• ENTRIES SUPPLIED:

Segment Open

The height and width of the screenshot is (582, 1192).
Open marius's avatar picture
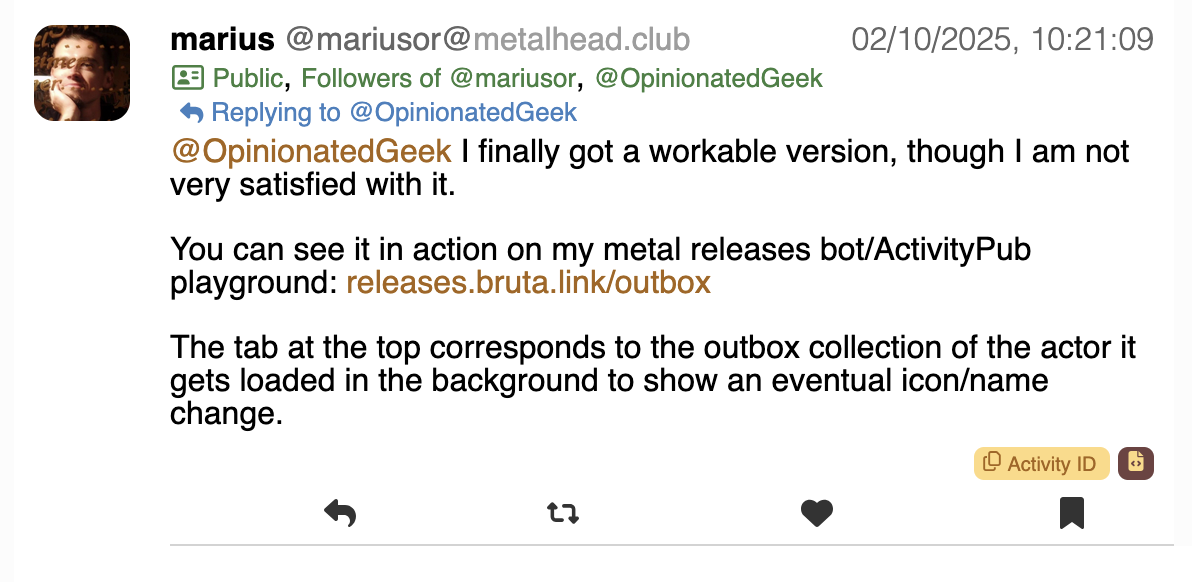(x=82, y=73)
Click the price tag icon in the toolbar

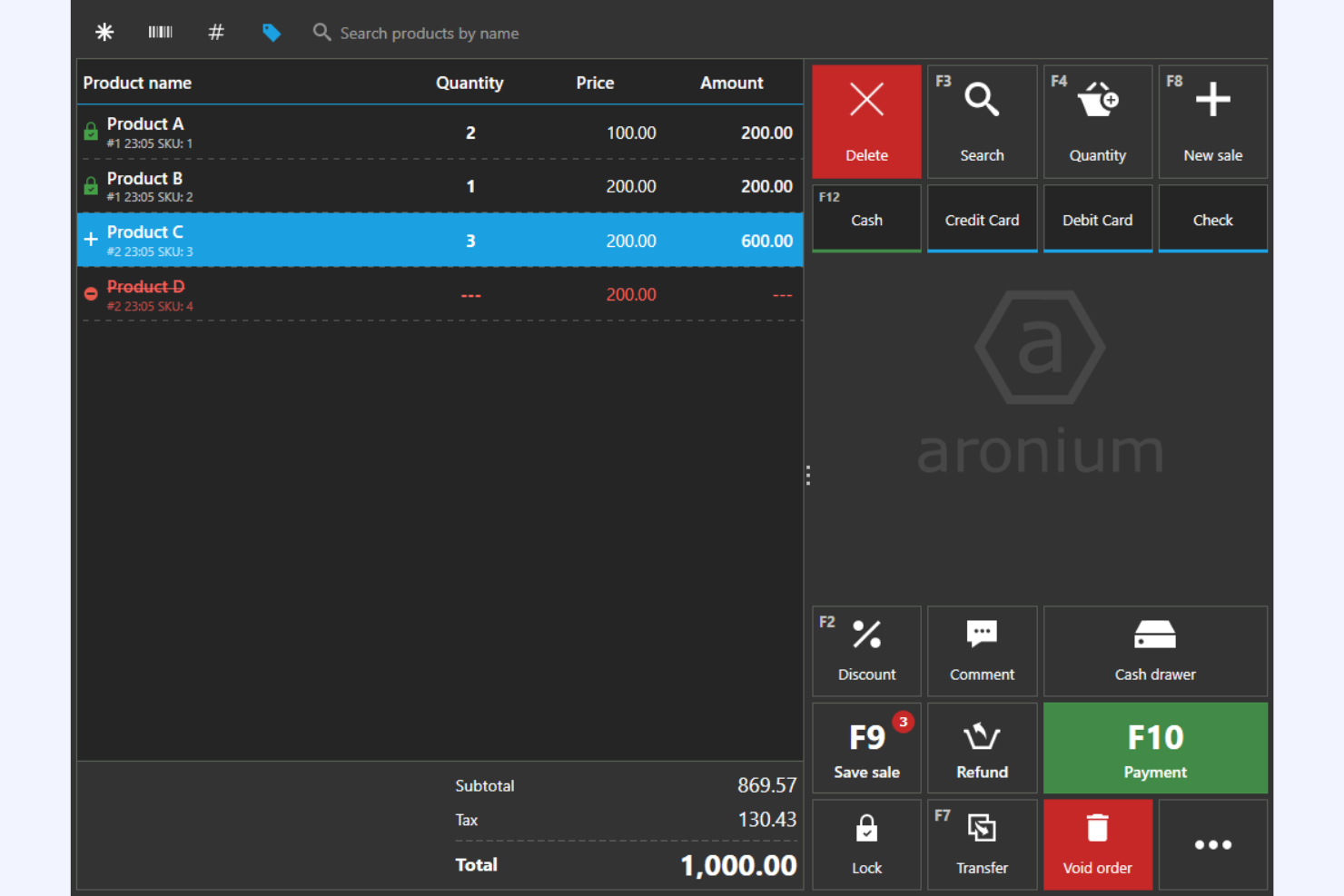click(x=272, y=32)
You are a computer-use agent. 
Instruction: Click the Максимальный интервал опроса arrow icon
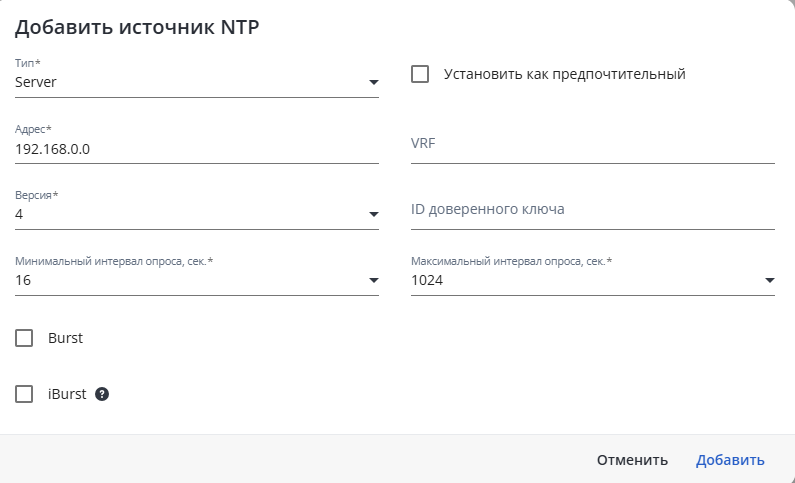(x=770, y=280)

Segment Closed
Segment Open

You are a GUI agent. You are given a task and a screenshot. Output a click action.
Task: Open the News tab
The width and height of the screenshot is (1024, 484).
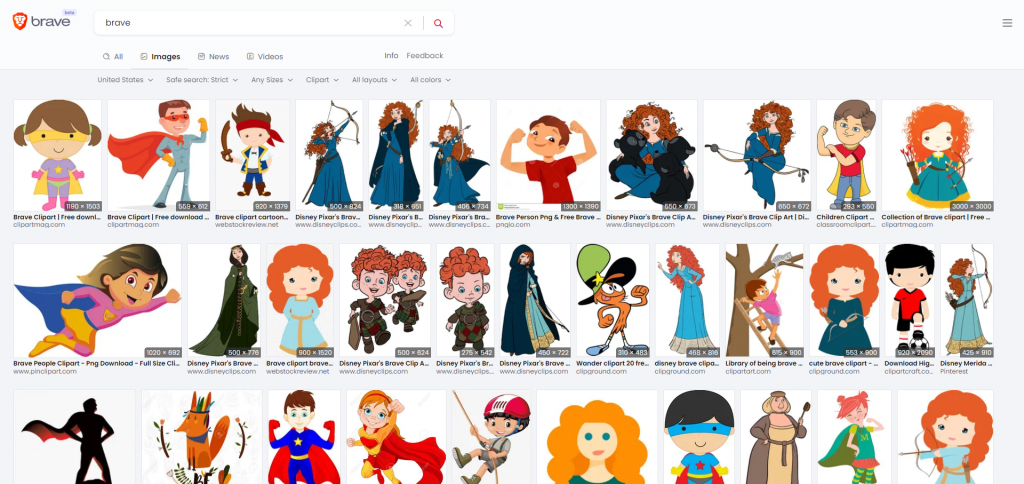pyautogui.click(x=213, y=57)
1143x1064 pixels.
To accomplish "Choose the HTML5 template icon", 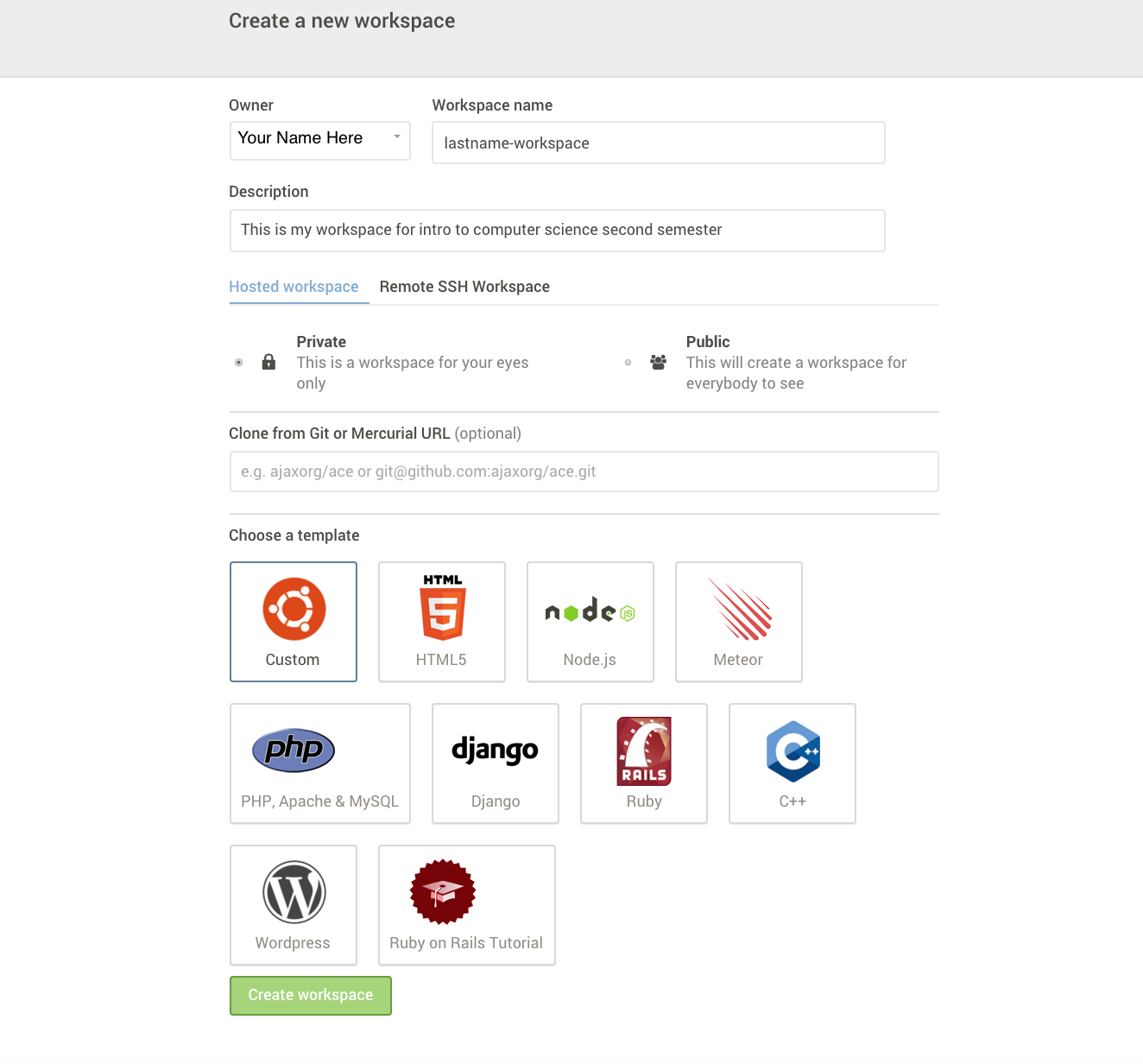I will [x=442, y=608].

Segment Closed
Segment Open

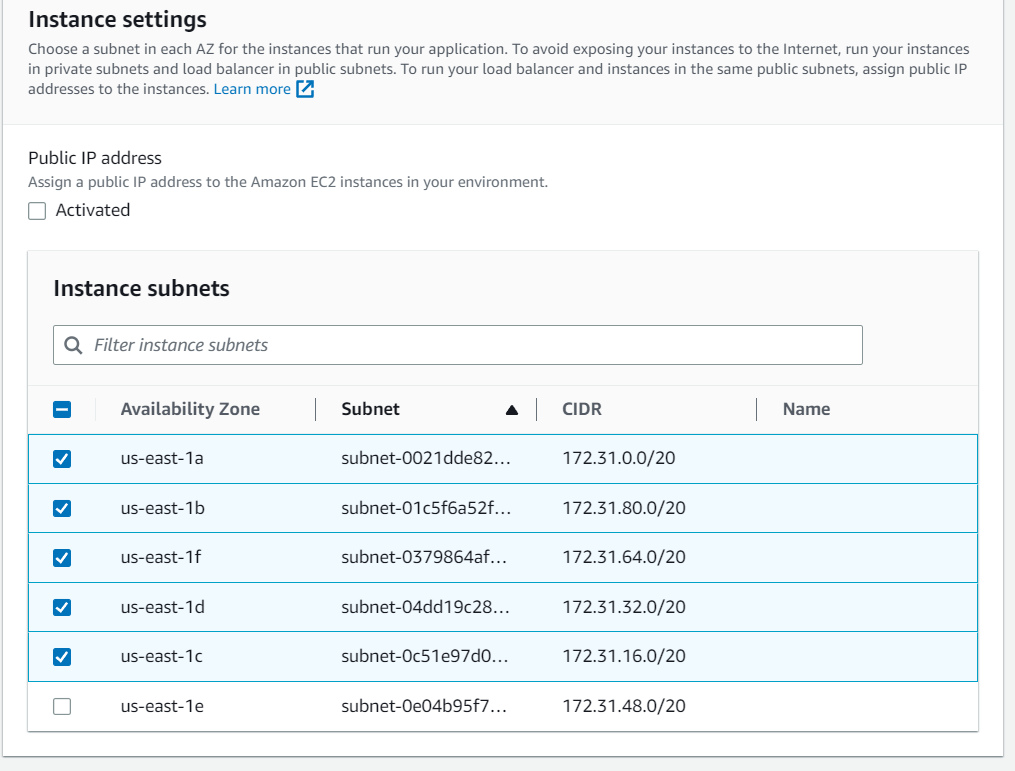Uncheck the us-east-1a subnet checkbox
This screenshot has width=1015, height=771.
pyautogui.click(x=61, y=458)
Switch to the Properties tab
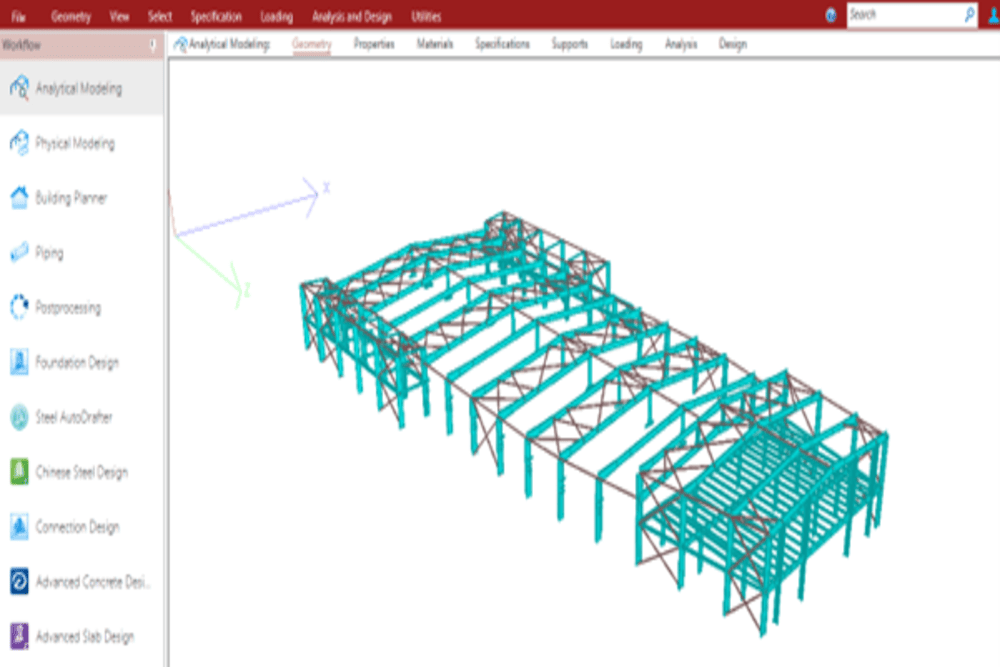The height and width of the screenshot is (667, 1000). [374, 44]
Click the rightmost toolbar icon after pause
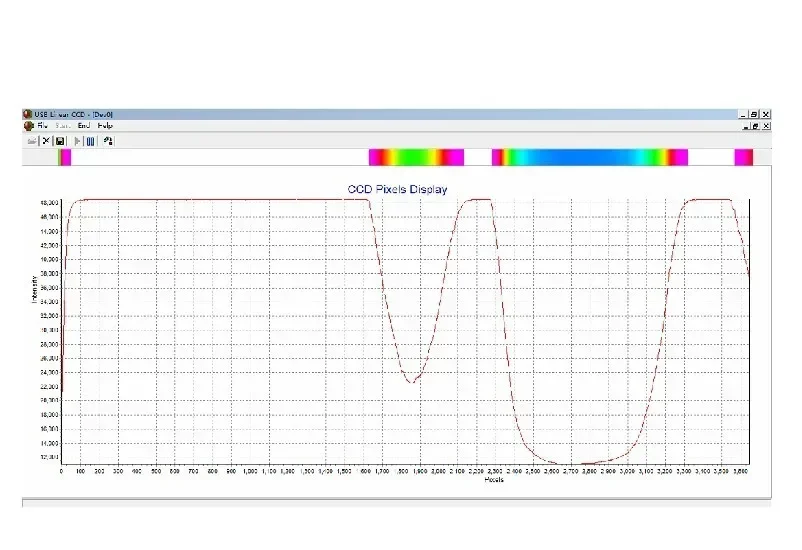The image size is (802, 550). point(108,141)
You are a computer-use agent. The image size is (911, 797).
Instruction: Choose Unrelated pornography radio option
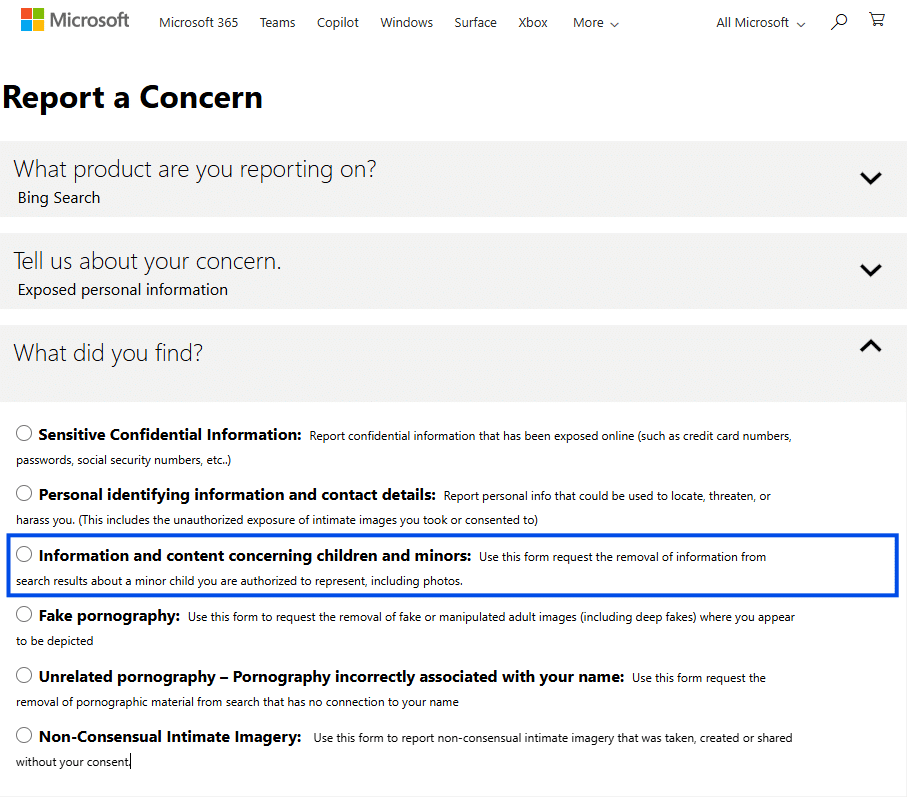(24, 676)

Segment Closed

• ACTION ITEM:
Take each line of the material above that holds the string "computer" and copy it.

• ANSWER FOR THIS EXERCISE:
You are a computer-use agent. 
You are a computer-use agent. The image size is (911, 797).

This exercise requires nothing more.